Cramer called upon the Times' second-quarter results as proof. Besides the newspaper's stock being up some 70 percent since Trump's election, its earnings beat included a nearly 50 percent rise in net digital-only subscribers year over year.
The news industry has long been in a public struggle to prove itself as the rise of the internet transformed news from a necessity into a commodity.
In 2009, at the height of the financial crisis, shares of the Times were drastically low, and the company received a massive loan from Mexican billionaire Carlos Slim to turn itself around.
By 2011, the Times had paid off the $250 million, six-year loan. By 2013 it had sold off several assets including The Boston Globe as part of a broader effort to clean up its balance sheet.
The company also rolled out a digital paywall to capitalize on what had previously been free online content, but in the five years following, revenues came in relatively flat.
"The crux of the problem? OK, newspaper companies like the Times make their money in two ways: from circulation fees — meaning selling subscriptions — and from selling advertising," Cramer said. "Believe it or not, contrary to President Trump's take on The New York Times, the company's circulation revenue has actually been growing pretty steadily year after year after year. It's on the advertising side where they've been getting killed."
In 2016, ad revenue declined again by over 9 percent, though digital-only subscriber growth accelerated healthily.
"When you consider that advertising made up half of their business as recently as five years ago, that's a real problem," Cramer said. "If you want to know why President Trump always bashes the Times, aside from the fact that he likes to [insult his critics], it's because the company's advertising revenue stream seemed to be drying up."
But since Trump was elected president, shares of the Times lifted dramatically as investors bet on his insults driving traffic to the newspaper rather than away from it. In the seven days following his victory, the Times saw net subscribers increase by 41,000, the biggest one-week gain since its digital paywall roll-out in 2011.
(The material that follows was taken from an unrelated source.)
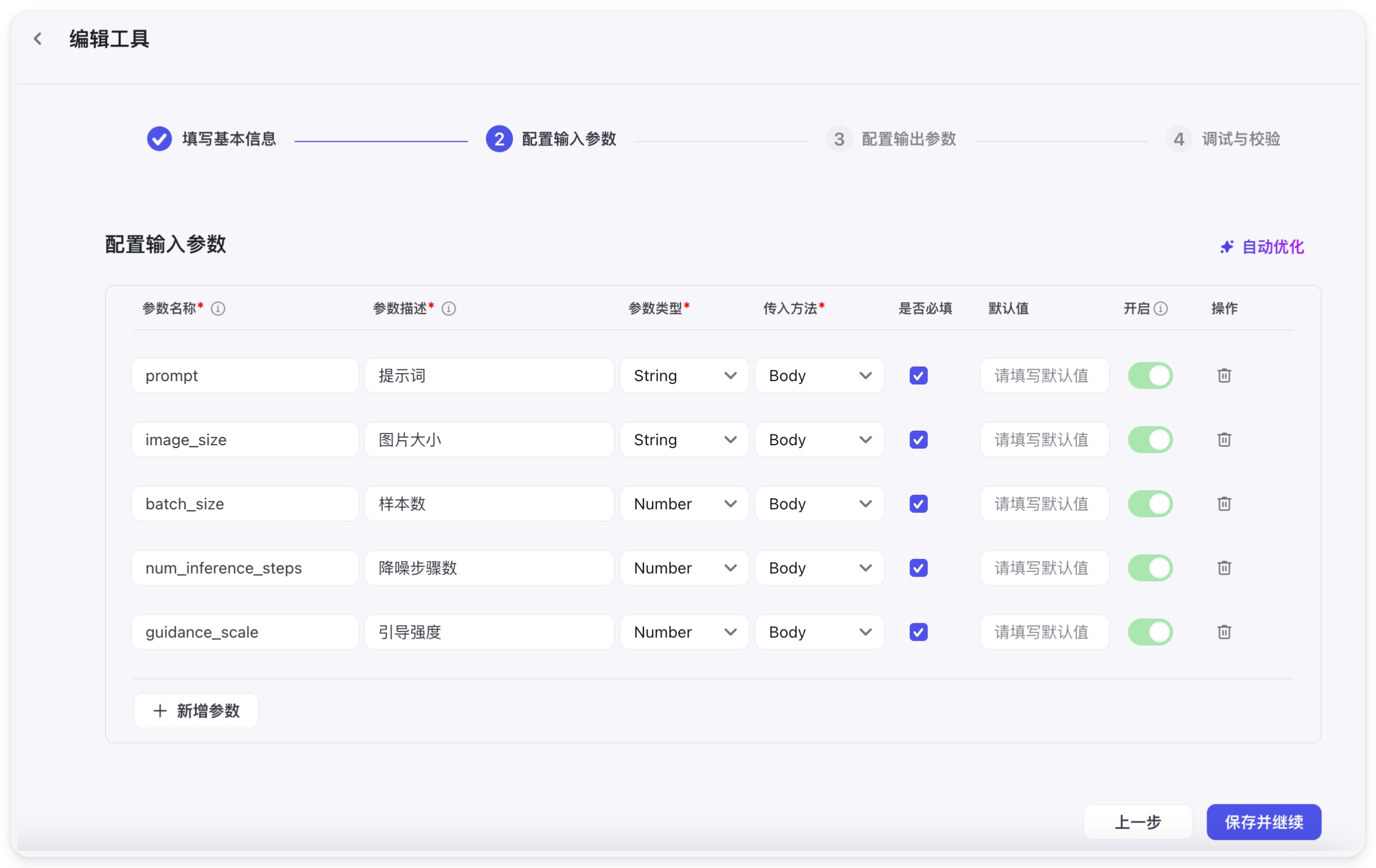This screenshot has height=868, width=1376.
Task: Delete the guidance_scale parameter row
Action: 1223,632
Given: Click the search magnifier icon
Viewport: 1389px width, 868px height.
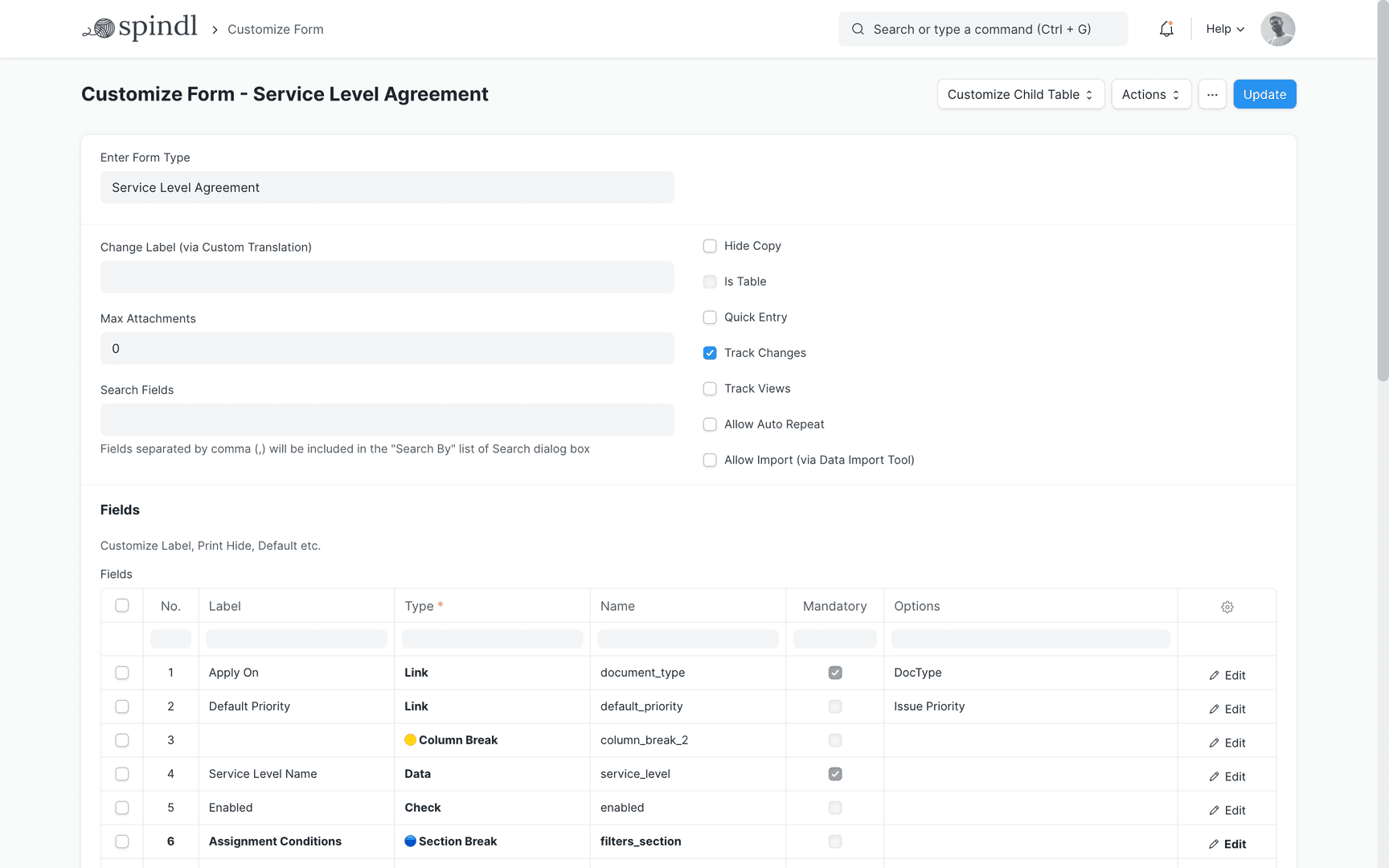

Since then, the Times' quarterly earnings reports have been improving as other, more powerful verticals overshadowed the weakness in its ad business.
"So where do I come down with this? First, sorry, Mr. President, but The New York Times is thriving here, not failing," Cramer said. "But while the company's made a remarkable turnaround, I think it might be too late to buy the stock here. Easy money has most certainly been made. But on a decline, it sure is tempting. After all, how many of us went to the site immediately when it broke the 'Mooch' news? If The Times is failing, it's failing upwards."
Disclosure: Cramer's charitable trust owns shares of Facebook and Alphabet.
Correction: This story was updated to reflect that the New York Times sold The Boston Globe during its restructuring.